“Do you recognize me?” The artist Suzanne Valadon asked this of a journalist while they hunched over a reproduction of Auguste Renoir’s Danse à la ville (City Dance) (1883) in her studio around 1920. “The female dancer who smiles while falling into the arms of the male dancer,” she added. “That’s me.” As an aspiring artist in Paris during the 1880s, Valadon had supported herself by modeling professionally for Renoir, as well as Pierre Puvis de Chavannes, Henri de Toulouse-Lautrec, and other prominent artists. Modeling, she recalled, was physically and emotionally demanding work, with lengthy sessions in which an employer “would ask me to give him an attitude, a movement, a gesture.”
But between modeling sessions, it was Valadon who sought to capture the movements and gestures of her family, friends, and neighbors in Montmartre, the working-class district where she lived nearly her entire life. Having sketched since age nine, Valadon began to draw and paint the human figure with growing seriousness, focusing on women and children in her economically precarious, socially marginal, and culturally vibrant community. Using graphite and charcoal, pastel and oil paint, she studied the members of the hardscrabble households in the area—in particular, her own. In works such as Two Studies of Maurice Utrillo Nude Drying Himself (c. 1892–94), Valadon pictures the frail limbs and stooped posture of her young son with narrow, angular lines that emphasize his bony frame. Maurice appears vulnerable yet resilient, like the domestic and service workers who populated his mother’s drawings.
Parisians had their first opportunity to view works by Valadon in 1894, when she exhibited five drawings at the prestigious Salon de la Société National des Beaux-Arts. She had been encouraged to participate in the Salon by a colleague and patron, the artist Edgar Degas. “From time to time in my dining room,” Degas wrote to Valadon after purchasing a work of hers, “I look at your drawing in red pencil, still hanging, and I always say to myself: ‘This devil…had the genius of drawing.’ Why don’t you show me something else?” Through her friendship with Degas, Valadon soon did embark on something else: printmaking.
Her swift mastery of the medium is evident in an etching from 1895, Catherine Nude Combing Her Hair. Wielding the etching needle like a pencil, Valadon renders an intimate moment in a bare apartment with firm lines, insistent shading, and repeated forms. From the curved contours of the tub and the bowl to the rounded buttocks, stomach, and breasts of the figure between them, recurring shapes connect the body of the model—posed by a local cleaning woman named Catherine—to the everyday objects around her.

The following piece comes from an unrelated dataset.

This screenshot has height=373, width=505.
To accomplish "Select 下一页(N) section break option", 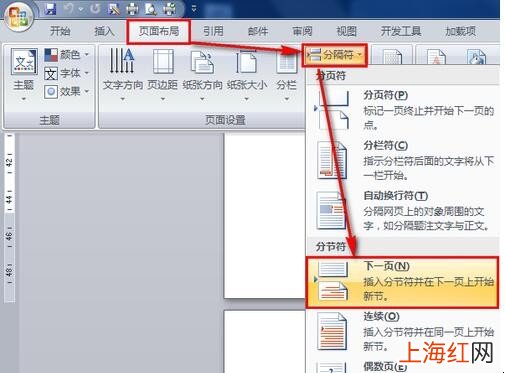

Valadon returned to a similar theme in Marie Bathing with a Sponge (1908), though she used a different printmaking technique: drypoint. With drypoint, a needle is used to incise lines on a metal plate. While in etching the raised edges alongside these incised marks are scraped away, in drypoint the edges are maintained so as to generate lines of different widths and textures. Valadon capitalizes on the full potential of drypoint in this work, describing the figure, tub, and garment with an array of lines that are variously thin and thick, hard and soft, dense and sparse. Notably, wide and downy contours encircle the figure, defining her raised arm, curled back, and bent legs. With these contours, the artist both attracts and obstructs the eye, accentuating the supple physique of the nude model while at the same time creating a potent visual barrier between model and viewer.
Indeed, this duality in Valadon’s extensive drawn, printed, and painted body of work has led critics and scholars to propose that the artist developed a radically modern approach to the female nude, one shaped by her gender and class identification with her subjects. To Valadon, familiar with the risks and rewards of self-exposure through modeling, every line was informed by complexity and consequence.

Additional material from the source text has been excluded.